A congenital laryngocele is an abnormal dilation of the saccule of the ventricle of Morgagni, located between the false vocal fold and the inner surface of the thyroid cartilage. We present a rare case of congenital stridor in a full-term newborn, diagnosed as a congenital laryngocele associated with a thyroglossal cyst. While the most common diagnosis for congenital stridor is laryngomalacia, detailed physical examination is essential for the correct diagnosis. To our knowledge, the association of congenital laryngocele with a thyroglossal cyst has not been previously reported in the literature.

• Congenital laryngocele

• Cervical swelling

• Upper airway obstruction

• Thyroglossal cyst

• Congenital stridor

Ferri L, de Deus MM, de Paula Reis R, Duarte TAL, Avelino MAG (2025) Report of a Rare Case of Congenital Laryngocele associated with Thyroglossal Cyst as a Differential Diagnosis of Congenital Stridor. Pediatr Child Health 13(1): 1346.

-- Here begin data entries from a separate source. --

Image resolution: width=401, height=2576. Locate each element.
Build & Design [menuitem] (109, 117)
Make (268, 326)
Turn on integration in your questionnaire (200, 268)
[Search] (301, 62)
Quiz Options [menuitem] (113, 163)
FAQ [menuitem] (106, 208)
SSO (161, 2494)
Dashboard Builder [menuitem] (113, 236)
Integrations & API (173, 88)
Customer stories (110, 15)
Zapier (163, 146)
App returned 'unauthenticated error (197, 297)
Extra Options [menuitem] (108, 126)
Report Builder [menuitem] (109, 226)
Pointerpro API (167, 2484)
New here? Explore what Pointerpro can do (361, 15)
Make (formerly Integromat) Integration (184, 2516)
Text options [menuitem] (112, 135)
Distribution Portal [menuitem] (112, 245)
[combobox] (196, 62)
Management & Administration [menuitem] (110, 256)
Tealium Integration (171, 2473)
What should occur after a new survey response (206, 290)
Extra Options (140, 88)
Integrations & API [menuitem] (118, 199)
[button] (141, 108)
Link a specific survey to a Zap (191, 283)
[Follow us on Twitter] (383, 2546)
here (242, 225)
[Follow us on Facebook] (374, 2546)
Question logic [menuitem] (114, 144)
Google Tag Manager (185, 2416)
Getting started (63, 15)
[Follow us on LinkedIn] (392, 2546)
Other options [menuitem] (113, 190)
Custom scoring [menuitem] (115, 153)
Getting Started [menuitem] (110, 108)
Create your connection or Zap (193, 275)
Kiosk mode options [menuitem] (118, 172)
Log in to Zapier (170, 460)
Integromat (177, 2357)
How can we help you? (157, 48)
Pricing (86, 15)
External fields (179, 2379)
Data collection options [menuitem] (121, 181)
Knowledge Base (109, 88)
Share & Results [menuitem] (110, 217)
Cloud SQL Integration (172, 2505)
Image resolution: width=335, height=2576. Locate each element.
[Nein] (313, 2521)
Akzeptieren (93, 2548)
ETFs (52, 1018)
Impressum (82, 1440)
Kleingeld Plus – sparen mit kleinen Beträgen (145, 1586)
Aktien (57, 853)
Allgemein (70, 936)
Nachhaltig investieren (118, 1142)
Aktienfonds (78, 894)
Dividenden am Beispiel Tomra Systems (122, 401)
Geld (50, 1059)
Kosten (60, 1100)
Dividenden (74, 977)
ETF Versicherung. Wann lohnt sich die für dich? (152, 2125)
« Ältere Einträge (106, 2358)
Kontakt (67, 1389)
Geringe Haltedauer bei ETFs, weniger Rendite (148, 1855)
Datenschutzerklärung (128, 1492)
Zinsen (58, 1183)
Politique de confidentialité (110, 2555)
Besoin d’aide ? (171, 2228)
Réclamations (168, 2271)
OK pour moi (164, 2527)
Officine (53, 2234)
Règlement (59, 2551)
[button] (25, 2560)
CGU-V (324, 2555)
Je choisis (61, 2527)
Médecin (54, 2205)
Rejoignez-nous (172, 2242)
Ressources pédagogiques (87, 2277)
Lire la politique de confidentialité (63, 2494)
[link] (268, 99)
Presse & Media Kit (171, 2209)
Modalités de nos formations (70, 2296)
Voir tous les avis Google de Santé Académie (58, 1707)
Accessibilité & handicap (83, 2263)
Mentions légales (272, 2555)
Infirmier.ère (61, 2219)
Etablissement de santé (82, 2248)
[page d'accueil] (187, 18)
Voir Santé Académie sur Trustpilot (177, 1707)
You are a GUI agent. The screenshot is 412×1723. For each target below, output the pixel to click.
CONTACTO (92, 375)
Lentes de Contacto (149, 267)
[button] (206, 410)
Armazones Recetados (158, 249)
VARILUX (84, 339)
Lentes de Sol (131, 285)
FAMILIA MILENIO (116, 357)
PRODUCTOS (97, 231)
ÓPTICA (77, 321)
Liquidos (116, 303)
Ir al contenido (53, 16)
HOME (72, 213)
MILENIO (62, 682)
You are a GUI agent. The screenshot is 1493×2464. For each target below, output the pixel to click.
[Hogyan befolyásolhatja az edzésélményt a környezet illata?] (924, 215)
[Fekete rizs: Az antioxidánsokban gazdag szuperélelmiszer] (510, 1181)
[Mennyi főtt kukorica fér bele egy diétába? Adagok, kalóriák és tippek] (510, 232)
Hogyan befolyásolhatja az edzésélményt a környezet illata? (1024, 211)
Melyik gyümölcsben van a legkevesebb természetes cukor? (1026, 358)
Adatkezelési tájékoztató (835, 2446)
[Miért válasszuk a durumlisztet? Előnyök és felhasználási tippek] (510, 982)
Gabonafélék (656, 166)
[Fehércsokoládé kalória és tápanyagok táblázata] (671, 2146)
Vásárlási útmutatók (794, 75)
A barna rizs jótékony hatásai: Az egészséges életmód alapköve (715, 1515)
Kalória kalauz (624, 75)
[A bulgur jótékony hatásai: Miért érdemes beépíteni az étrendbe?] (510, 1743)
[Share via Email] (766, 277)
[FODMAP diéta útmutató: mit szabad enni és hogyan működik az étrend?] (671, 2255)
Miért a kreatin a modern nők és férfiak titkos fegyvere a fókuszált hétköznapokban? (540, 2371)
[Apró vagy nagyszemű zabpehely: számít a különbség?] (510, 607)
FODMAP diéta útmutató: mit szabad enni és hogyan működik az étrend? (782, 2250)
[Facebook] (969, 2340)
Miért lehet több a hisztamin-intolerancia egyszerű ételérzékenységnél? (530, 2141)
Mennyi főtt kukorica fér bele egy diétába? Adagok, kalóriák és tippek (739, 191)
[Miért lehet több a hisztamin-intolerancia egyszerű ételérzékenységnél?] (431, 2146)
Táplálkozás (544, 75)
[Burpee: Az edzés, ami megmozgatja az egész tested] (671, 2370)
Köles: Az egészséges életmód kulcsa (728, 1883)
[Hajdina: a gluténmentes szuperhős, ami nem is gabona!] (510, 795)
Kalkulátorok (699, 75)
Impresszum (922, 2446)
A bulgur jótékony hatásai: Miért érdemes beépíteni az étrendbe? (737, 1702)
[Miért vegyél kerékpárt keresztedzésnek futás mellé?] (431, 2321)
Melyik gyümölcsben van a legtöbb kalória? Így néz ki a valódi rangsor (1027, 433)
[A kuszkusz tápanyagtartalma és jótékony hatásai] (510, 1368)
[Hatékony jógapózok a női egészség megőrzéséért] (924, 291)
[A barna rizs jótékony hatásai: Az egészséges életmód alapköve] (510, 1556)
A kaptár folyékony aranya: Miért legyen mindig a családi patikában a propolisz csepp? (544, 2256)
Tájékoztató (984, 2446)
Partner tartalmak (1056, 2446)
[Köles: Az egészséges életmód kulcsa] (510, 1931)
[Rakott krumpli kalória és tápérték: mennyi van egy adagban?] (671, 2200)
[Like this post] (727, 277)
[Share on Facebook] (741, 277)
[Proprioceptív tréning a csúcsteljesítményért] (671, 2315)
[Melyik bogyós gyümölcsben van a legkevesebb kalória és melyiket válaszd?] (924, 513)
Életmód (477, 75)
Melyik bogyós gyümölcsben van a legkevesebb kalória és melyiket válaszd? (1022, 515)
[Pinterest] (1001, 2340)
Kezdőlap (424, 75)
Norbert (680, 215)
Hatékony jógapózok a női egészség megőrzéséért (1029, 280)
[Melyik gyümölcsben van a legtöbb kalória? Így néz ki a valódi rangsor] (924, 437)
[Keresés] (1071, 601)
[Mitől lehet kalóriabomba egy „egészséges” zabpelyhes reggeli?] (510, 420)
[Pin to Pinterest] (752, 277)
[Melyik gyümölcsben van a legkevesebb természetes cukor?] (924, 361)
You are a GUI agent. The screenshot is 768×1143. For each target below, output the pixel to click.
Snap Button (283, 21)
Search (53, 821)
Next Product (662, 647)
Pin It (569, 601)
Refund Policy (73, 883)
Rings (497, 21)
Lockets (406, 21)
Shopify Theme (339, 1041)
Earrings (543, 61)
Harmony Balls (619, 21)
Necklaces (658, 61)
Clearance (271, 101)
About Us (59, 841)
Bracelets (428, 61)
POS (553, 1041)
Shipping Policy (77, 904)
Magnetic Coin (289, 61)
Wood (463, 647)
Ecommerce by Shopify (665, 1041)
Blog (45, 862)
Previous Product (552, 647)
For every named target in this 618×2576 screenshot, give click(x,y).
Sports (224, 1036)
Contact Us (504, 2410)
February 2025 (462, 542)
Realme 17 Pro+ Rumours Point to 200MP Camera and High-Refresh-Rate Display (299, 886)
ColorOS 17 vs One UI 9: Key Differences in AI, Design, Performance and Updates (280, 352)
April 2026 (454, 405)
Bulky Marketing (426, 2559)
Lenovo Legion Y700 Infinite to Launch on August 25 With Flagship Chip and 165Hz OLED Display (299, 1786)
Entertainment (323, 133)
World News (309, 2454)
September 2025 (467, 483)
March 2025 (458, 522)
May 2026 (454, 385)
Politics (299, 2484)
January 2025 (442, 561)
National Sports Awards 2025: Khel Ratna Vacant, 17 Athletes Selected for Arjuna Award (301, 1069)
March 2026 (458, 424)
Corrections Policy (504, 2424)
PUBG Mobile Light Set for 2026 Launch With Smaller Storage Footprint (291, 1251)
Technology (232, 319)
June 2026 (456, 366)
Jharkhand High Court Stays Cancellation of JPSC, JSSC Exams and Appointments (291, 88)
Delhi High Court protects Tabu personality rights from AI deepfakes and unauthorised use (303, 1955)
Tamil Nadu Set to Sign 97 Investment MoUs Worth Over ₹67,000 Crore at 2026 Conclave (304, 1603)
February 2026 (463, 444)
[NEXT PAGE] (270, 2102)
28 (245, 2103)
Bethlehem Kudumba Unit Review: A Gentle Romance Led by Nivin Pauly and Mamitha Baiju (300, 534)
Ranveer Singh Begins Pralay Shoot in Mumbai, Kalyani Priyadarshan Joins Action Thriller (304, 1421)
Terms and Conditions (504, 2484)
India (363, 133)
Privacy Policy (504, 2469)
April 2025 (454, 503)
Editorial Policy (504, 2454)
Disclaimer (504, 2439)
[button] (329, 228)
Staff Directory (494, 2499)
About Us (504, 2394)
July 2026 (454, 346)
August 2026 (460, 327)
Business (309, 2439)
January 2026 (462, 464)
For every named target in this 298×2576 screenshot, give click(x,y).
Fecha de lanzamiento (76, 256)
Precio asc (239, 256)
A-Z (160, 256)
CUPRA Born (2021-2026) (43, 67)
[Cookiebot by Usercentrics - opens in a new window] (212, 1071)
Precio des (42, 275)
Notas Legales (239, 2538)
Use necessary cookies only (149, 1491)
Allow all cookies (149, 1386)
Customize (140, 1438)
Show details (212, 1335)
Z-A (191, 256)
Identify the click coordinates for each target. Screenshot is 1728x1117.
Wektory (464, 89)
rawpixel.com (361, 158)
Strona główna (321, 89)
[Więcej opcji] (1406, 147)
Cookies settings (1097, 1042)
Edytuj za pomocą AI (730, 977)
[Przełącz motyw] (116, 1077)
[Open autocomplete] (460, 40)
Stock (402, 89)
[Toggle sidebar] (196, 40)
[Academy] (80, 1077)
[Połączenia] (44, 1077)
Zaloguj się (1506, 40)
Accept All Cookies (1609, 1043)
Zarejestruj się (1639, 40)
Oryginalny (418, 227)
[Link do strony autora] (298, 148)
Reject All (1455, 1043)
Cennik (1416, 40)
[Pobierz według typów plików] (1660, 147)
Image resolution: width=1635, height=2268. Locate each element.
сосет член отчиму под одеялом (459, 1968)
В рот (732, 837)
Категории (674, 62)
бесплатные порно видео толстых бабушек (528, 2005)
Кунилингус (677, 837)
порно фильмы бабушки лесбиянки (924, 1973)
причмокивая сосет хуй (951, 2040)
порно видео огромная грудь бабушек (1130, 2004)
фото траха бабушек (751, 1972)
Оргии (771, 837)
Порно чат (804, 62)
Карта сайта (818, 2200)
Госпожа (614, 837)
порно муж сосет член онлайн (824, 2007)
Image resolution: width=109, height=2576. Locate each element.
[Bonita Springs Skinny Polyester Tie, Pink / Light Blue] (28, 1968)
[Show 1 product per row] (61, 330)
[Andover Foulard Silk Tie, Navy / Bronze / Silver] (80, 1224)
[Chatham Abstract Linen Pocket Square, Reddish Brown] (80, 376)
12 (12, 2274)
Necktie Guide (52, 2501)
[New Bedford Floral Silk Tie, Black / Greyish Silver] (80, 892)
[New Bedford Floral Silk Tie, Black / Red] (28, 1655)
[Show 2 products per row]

Congenital laryngoceles are abnormal dilations of the saccule of the ventricle of Morgagni, situated between the false vocal fold and the proximal edge of the thyroid cartilage. These lesions contain air that communicates with the laryngeal lumen and may become distended by mucus. Congenital laryngoceles are extremely rare, with an estimated incidence of 1 in 2.5 million people per year [1]. Although benign, they can present congenitally or be acquired later in life. In newborns, they may cause symptoms such as stridor, respiratory difficulty, and severe airway obstruction, requiring urgent intervention [2].

When diagnosing congenital stridor in newborns, it is essential to consider differential diagnoses, particularly laryngomalacia, congenital subglottic stenosis, vocal cord paralysis, vallecular cyst, tracheal duplication, ductus arteriosus aneurysm, subglottic cyst or hemangioma, as well as tracheal and laryngeal agenesis [3-6].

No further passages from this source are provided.